> WHAT TO PRODUCE
From the material below, pick out and copy each line that contains the string "tool". Letter case counts.

> RECORDS SHOWN

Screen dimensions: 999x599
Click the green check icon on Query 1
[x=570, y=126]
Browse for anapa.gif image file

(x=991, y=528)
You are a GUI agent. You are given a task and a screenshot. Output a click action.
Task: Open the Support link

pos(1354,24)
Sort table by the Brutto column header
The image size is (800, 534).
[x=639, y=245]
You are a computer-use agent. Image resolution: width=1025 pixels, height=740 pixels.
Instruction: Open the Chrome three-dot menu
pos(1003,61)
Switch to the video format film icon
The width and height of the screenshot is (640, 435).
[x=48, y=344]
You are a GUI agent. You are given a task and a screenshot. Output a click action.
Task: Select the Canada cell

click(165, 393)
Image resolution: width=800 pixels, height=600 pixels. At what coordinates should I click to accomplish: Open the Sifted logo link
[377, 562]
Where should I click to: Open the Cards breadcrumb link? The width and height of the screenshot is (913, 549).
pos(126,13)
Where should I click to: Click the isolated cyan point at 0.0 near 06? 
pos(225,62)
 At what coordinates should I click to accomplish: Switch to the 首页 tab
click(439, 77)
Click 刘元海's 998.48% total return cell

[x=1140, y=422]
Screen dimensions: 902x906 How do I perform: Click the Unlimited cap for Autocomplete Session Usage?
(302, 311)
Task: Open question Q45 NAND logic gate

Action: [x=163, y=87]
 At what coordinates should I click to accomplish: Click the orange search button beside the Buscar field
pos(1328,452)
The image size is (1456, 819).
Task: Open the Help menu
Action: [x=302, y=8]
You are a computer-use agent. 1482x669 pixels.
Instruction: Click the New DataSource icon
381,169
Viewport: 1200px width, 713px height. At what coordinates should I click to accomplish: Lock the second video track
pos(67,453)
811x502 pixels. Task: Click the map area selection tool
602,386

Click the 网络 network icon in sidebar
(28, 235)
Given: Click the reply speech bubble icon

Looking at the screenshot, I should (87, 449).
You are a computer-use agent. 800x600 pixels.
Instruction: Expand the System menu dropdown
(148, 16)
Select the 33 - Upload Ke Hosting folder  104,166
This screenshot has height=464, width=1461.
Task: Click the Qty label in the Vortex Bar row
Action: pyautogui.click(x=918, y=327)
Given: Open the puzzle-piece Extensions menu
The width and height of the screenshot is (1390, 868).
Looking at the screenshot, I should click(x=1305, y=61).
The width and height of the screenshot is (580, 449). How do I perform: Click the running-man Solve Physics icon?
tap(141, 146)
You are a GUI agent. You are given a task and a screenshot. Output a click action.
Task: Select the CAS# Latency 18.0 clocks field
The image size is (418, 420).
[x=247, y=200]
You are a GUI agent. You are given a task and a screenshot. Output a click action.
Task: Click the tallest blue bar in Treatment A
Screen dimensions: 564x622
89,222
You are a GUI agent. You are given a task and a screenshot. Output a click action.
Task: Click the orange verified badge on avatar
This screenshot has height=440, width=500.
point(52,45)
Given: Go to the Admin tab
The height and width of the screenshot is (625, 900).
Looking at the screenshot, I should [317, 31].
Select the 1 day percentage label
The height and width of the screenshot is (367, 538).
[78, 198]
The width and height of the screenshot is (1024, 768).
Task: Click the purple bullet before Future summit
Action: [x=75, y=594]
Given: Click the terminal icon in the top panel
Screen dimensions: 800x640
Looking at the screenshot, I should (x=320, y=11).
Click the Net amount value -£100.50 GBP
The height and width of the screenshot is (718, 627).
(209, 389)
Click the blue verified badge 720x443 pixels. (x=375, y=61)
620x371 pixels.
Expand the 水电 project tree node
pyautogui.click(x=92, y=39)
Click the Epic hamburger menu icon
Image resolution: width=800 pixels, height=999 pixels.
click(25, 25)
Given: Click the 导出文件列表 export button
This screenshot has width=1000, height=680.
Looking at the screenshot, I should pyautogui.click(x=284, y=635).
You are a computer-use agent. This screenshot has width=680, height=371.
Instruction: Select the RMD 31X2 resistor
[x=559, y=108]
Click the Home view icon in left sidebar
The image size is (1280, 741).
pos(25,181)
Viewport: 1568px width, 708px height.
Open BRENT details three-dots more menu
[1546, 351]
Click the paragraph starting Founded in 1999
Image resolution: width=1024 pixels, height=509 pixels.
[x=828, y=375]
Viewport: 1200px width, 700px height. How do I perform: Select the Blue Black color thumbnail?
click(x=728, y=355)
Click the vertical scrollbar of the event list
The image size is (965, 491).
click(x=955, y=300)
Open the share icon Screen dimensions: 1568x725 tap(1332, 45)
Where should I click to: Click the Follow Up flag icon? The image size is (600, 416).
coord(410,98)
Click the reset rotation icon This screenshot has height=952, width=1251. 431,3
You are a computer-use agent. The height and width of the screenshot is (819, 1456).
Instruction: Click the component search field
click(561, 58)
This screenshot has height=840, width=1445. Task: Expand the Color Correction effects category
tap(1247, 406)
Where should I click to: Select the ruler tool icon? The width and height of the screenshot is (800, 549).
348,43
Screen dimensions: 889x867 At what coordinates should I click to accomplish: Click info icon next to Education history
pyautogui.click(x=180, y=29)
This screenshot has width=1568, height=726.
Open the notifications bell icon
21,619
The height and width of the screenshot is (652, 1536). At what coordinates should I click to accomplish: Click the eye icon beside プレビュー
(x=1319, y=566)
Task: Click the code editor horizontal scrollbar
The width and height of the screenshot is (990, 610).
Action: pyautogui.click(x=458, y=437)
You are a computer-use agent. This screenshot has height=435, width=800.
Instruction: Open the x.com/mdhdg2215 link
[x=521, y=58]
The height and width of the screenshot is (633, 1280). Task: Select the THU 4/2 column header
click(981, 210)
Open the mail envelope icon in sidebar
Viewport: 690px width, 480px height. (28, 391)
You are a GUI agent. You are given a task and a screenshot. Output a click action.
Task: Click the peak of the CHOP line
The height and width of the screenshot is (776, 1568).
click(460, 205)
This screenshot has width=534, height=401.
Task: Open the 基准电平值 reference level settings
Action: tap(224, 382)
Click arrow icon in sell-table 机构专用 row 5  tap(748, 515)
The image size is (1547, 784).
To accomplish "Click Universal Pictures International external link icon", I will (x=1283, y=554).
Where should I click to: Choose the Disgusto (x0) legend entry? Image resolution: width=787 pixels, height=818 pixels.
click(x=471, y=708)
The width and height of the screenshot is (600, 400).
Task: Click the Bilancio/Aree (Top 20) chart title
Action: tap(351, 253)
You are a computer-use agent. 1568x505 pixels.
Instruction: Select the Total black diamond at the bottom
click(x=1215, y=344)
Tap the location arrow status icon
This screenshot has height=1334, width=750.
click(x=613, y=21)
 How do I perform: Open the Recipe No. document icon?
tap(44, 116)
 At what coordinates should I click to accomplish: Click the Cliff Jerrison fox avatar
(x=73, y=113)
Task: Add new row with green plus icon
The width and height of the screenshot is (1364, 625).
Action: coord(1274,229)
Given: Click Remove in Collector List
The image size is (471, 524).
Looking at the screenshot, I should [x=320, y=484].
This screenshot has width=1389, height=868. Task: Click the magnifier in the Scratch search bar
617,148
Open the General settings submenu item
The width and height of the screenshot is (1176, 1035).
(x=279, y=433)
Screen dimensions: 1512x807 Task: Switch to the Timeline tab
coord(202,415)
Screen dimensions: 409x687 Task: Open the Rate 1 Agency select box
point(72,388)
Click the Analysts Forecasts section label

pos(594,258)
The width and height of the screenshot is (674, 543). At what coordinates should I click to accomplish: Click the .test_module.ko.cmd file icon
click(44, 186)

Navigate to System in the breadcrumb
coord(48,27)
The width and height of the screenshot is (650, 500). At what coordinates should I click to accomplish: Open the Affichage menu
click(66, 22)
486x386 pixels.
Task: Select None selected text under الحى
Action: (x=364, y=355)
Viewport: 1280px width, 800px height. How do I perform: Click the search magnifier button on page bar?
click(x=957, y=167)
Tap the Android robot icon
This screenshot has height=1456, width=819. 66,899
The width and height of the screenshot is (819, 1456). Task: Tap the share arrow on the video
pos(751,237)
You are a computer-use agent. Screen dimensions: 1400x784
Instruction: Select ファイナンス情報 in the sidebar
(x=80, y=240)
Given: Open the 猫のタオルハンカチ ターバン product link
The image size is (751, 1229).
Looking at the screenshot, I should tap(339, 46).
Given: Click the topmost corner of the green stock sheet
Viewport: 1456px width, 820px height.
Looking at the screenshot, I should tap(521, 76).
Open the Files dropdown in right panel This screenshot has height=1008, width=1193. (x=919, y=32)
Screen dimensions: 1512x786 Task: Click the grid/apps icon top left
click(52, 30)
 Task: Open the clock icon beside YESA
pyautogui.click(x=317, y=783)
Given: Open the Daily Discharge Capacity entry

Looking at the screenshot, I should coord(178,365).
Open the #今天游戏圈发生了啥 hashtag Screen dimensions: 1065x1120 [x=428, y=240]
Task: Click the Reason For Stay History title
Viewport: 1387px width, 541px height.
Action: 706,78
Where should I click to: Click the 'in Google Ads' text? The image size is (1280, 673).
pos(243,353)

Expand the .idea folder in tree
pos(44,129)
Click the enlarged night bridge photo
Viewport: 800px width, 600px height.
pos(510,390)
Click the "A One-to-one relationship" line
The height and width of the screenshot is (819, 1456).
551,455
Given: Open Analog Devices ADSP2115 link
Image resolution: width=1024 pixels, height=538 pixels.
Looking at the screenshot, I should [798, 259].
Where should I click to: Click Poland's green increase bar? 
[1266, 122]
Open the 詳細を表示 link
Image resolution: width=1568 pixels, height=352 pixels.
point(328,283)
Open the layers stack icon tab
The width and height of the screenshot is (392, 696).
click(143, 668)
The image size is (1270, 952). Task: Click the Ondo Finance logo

> OUTPUT BELOW
811x502 pixels. Task: Click the map area selection tool
Where should I click to: Select the ruler tool icon? The width and height of the screenshot is (800, 549).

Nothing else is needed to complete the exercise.